Selasa, 21 April 2015

Menjadikan Hinaan Sebagai Cambuk Kebaikan

Imam Al Bukhari di waktu kecilnya sering mendatangi para fuqaha di Marwa. Jika mendatangi mereka, Imam Al Bukhari malu untuk mengucapkan salam.

Sampai pada suatu saat salah satu pendidik di tempat itu bertanya,”Berapa hadits yang engkau tulis hari ini?” Imam Al Bukhari pun menjawab,”Dua”. Maka tertawalah mereka yang berada di majelis tersebut.

Setelah itu, salah satu syeikh mengatakan, "Janganlah kalian menertawainya. Bisa jadi suatu saat ia yang akan menertawakan kalian!” (Siyar A’lam An Nubala, 12/401)

Benar adanya, meski pernah menjadi bahan tertawaan, ketekunan Imam Al Bukhari dalam menuntut hadits sejak di masa kecil membuatnya menjadi ulama besar di dunia Islam.

Sahabat, sering orang menertawakan kita bukan karena kita lucu tapi karena mereka tidak tahu tentang siapa diri kita sebenarnya. Tentang kebaikan yang banyak kita lakukan. Tentang kebaikan yang kita sembunyikan. Tentang betapa bersungguhnya kita dalam menuntut ilmu dan beramal.

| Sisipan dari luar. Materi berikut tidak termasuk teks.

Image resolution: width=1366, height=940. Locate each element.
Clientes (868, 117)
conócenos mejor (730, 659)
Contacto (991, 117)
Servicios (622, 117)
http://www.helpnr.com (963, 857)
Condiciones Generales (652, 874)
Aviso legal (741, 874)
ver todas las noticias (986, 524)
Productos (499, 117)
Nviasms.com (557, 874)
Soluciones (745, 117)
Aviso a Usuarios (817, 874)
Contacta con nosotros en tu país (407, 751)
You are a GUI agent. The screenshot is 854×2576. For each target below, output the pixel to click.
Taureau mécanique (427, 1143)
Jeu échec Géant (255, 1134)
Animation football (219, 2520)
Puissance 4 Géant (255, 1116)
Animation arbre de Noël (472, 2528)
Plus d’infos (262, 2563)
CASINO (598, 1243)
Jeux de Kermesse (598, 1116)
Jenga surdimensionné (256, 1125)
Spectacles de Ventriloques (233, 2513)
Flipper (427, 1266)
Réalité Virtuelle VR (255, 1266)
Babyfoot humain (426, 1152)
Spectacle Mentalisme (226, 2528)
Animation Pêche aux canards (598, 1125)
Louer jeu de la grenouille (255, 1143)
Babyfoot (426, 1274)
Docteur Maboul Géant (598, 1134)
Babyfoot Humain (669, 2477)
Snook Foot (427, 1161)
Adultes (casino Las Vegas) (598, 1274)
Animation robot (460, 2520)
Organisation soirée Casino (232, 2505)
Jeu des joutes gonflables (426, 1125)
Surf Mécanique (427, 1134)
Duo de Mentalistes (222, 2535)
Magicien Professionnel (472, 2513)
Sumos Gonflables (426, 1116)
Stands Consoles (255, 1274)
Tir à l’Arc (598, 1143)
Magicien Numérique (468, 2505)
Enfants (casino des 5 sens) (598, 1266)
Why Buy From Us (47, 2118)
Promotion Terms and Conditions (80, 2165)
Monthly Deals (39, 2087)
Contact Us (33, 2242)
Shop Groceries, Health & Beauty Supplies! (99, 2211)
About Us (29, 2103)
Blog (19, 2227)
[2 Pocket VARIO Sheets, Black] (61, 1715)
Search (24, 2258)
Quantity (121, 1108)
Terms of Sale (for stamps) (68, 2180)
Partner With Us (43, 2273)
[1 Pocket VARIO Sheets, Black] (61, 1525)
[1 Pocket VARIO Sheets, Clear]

Bertahan dan bersabar untuk terus setia di jalan yang selama ini kita tempuh adalah jawabannya. Karena bila kita mundur ke belakang malah menunjukkan ketidakikhlasan kita dalam beramal. Kita menunjukkan amal-amal kebaikan yang banyak kepada orang-orang agar kita dihormati. Kita menunjukkan betapa luasnya ilmu kita agar kita tidak dianggap bodoh.

Imam Ahmad bin Hanbal setiap hari berdoa dengan menyebut satu persatu sahabat-sahabatnya. Imam Ibnu Sirin pada siang hari tertawa, namun tatkala sedang sendirian air matanya mengalir laksana sungai.

Seorang sufi terkenal, Bisyr al-Hafi, sering duduk bersama penjual minyak wangi. Thalhah bin Mathruf, seorang qari terkemuka asal Kufah, setelah melihat bahwa telah banyak orang yang belajar darinya, dia malah berangkat menuju al-A’masy dan belajar darinya, hingga orang-orang lebih condong kepada al-A’masy dan meninggalkan Thalhah.